10.05.2012

kurtar halkımı musa

william faulkner

her erkek ve kadın, o anda evli olsunlar olmasınlar, o zaman ya da daha sonra evlensinler ya da evlenmesinler, ikisinin birlikte olduğu o anda tanrıdırlar.

kadınlar o kadar çok şey umarlar ki.. tutkuyla istedikleri şeylere sahip olabileceklerini tutkuyla umarlar; ömürleri bunun hiçbir zaman olmayabileceğine inanmayı öğrenecek kadar uzun değildir.

biz hepimiz kayıp doğmuşuz.

bana öyle geliyor ki insanların karşılaştıkları gerçekler evrenseldir. başka bir deyişle kara, beyaz, kızıl, sarı derili, ne olursa olsun, insan aynı umutlara bağlanır, aynı akılsızlıkları yapar, hep aynı zaferleri kazanır. insanın giriştiği savaşım, ya kendi yüreğine karşıdır, ya başkalarınınkine; ya da çevreyle savaşılır. bu anlamda yöresel yazar diye bir şey olamaz.

zaman, akıcı bir durumdur; kişilerin geçici varlıklarının dışında var olamaz.

insanın bu dünyada geçireceği yetmiş yılı var. bu süre içinde bir dolu şey isteyebilir insan; istediklerinin bir dolusu da ona gelebilir, vaktinde istemeye başlarsa. ben başlamak için fazla bekledim. 

insan ancak başkaları onu gördüğü için düzgün davranır. 

yaşamak, hayattan tat almak için kaynayan güçlü kanı sonunda toprak emiyor. elbette aynı zamanda keder ve acı da var; ama gene de, her şeye karşın, hayat yaşayana bir şeyler, pek çok şey veriyor; çünkü sonuçta acı çekmek olduğuna inandığın bir şeye katlanmak zorunda değilsin; her zaman bunu durdurmayı, buna bir son vermeyi seçebilirsin. ve acı çekmek, kederlenmek bile hiçlikten iyidir; yaşamamaktan kötü yalnız bir tek şey vardır, o da utanç. ama sonsuza dek yaşayamazsın ve hayat her zaman sen tüm olanakları yaşayıp tüketmeden önce biter. ve bütün bunlar bir yerlerde var olmayı sürdürmeli, bütün bunlar yalnızca bir yana atılmak için icat edilmiş, yaratılmış olamaz. ve toprak derin değildir; kayaya gelene dek çok fazla toprak yoktur. ve toprak nesneleri alıp kendinde saklamak istemez; onları yeniden kullanmak ister. tohuma, meşe palamutlarına baksana, gömmeye kalktığın kokmuş ete bile ne olduğuna bak: o da yok olmayı reddeder; yeniden ışığa, havaya erişinceye dek kaynaşır, savaşır, durmadan güneşi arar.

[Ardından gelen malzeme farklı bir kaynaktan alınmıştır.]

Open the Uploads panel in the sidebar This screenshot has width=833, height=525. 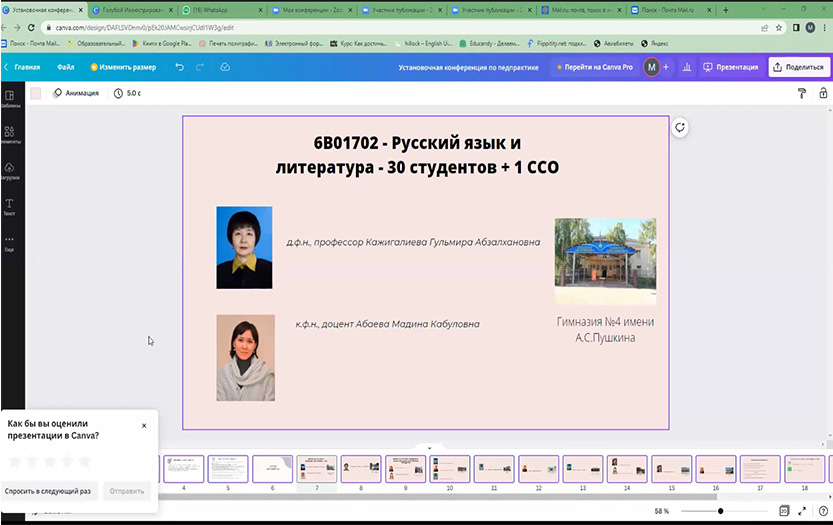click(9, 171)
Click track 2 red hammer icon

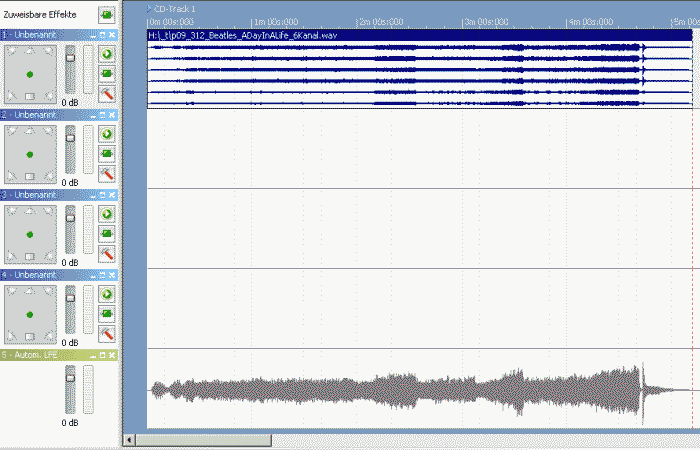point(106,173)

güçlü ve insafsız olan kişi, kendini beğenmişliği, gururu ve gücü konusunda kuşkucu bir önbilgiye sahiptir ve can verdiği herkesi küçümser. 

koşulların bile durduramadığı insanlar vardır. 

bir insanın özgürlük ile başıboşluk arasındaki ayrımı yapabilmesi için acı çekmekle kazanılan bilgelikten fazlası gerekir.

her zaman her yerde iyi insanlar vardır. çoğu insan iyidir. yalnız bazılarının şansı yoktur; çünkü insanların çoğu içinde bulundukları koşulların iyi olmak için onlara tanıdığı şanstan daha iyidir.

ormanın intikamı, onu yok edenlerin kendisidir.